People often say, ‘Don’t loan money to a friend unless you are prepared to never see it again.’ This is totally wrong. You don’t have to loan it in the first place. If you do loan it, then the decision was yours.

If someone in your life has earned the title ‘friend’ or ‘family,’ he or she will seek to pay it back. If you can afford to offer it as a gift, and the person has, in your judgment, earned such a gift, then simply state that you don’t expect to be paid back. But if it really is only a loan, you have to treat it as one.

Don’t send mixed messages to the borrower, acting sometimes like it’s a loan and at other times as if it were a gift. If you do, it’s your own fault when he sends you mixed signals in return.
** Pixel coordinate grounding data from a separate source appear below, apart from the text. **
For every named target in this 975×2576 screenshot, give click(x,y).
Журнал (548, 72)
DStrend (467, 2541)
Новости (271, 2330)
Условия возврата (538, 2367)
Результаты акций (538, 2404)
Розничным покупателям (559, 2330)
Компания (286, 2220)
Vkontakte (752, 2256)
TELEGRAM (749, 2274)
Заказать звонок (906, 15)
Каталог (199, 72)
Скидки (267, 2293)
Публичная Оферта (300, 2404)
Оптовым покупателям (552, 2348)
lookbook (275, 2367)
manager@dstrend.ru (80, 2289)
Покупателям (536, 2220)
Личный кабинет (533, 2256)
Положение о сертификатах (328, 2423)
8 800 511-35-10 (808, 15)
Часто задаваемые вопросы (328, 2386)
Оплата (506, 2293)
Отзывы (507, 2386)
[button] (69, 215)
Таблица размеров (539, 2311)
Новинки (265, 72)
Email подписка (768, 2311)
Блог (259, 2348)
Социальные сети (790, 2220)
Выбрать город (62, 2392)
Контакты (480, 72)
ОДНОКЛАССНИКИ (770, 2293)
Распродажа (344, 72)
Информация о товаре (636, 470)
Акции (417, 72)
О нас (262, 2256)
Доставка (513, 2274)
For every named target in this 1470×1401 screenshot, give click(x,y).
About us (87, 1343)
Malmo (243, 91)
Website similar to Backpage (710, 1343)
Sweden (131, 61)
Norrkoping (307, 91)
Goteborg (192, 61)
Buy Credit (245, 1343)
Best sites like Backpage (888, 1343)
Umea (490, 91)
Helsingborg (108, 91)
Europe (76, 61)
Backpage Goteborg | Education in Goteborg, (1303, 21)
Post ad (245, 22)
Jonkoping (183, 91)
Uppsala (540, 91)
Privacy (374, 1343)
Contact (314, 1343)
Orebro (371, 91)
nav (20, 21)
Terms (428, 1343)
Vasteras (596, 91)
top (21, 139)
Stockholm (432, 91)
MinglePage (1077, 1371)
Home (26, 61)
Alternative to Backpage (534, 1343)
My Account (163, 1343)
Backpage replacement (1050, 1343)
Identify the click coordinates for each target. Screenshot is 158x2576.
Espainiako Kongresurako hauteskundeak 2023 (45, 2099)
Ask yourself these questions before borrowing money from family or friends:

1. Am I prepared to treat this as a loan, the same way I would with a bank—even though this is my friend/family member?

2. Do I have any hidden agendas? If so, name them now! Don’t operate on the pretense that this is a loan while really, deep inside, you’re expecting it to be a gift. This is a terrible error if you really, truly value this family relationship or friendship. It’s also a contradiction. It’s either a loan, or it’s a gift; it can’t be both. Don’t try to fool yourself or the loved one who’s doing you this favor.

3. Does the person from whom I’m borrowing have a history of doing favors, saying it’s fine, and then acting resentfully? Will the ‘free interest’ I’m obtaining for this favor be paid in the form of snide little comments and passively resentful looks in months to come? If so, it’s probably not worth it.